This month, Kathryn and I read Lady Chatterley’s Lover by D.H. Lawrence. I loved it. Listen to us gab about it here:
or here:
In lieu of a more in depth review, I’m including my favorite passage from the novel. This is because I’m feeling lazy, and, more, because I want you to read it. It’s raining tonight in New York City as I write.
She opened the door and looked at the straight heavy rain, like a steel curtain, and had a sudden desire to rush out into it, to rush away. She got up, and began swiftly pulling off her stockings, then her dress and underclothing, and he held his breath. Her pointed keen animal breasts tipped and stirred as she moved. She was ivory-coloured in the greenish light. She slipped on her rubber shoes again and ran out with a wild little laugh, holding up her breasts to the heavy rain and spreading her arms, and running blurred in the rain with the eurythmic dance-movements she had learned so long ago in Dresden. It was a strange pallid figure lifting and falling, bending so the rain beat and glistened on the full haunches, swaying up again and coming belly-forward through the rain, then stooping again so that only the full loins and buttocks were offered in a kind of homage towards him, repeating a wild obeisance.
He laughed wryly, and threw off his clothes. It was too much. He jumped out, naked and white, with a little shiver, into the hard slanting rain. Flossie sprang before him with a frantic little bark. Connie, her hair all wet and sticking to her head, turned her hot face and saw him. Her blue eyes blazed with excitement as she turned and ran fast, with a strange charging movement, out of the clearing and down the path, the wet boughs whipping her. She ran, and he saw nothing but the round wet head, the wet back leaning forward in flight, the rounded buttocks twinkling: a wonderful cowering female nakedness in flight.
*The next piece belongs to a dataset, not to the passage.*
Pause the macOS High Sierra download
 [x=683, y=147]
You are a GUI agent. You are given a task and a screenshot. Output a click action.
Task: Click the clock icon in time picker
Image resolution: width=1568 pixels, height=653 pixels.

She was nearly at the wide riding when he came up and flung his naked arm round her soft, naked-wet middle. She gave a shriek and straightened herself, and the heap of her soft, chill flesh came up against his body. He pressed it all up against him, madly, the heap of soft, chilled female flesh that became quickly warm as flame, in contact. The rain streamed on them till they smoked. He gathered her lovely, heavy posteriors one in each hand and pressed them in towards him in a frenzy, quivering motionless in the rain. Then suddenly he tipped her up and fell with her on the path, in the roaring silence of the rain, and short and sharp, he took her, short and sharp and finished, like an animal.
He got up in an instant, wiping the rain from his eyes.
"Come in," he said, and they started running back to the hut. He ran straight and swift: he didn't like the rain. But she came slower, gathering forget-me-nots and campion and bluebells, running a few steps and watching him fleeting away from her.
When she came with her flowers, panting to the hut, he had already started a fire, and the twigs were crackling. Her sharp breasts rose and fell, her hair was plastered down with rain, her face was flushed ruddy and her body glistened and trickled. Wide-eyed and breathless, with a small wet head and full, trickling, naive haunches, she looked another creature.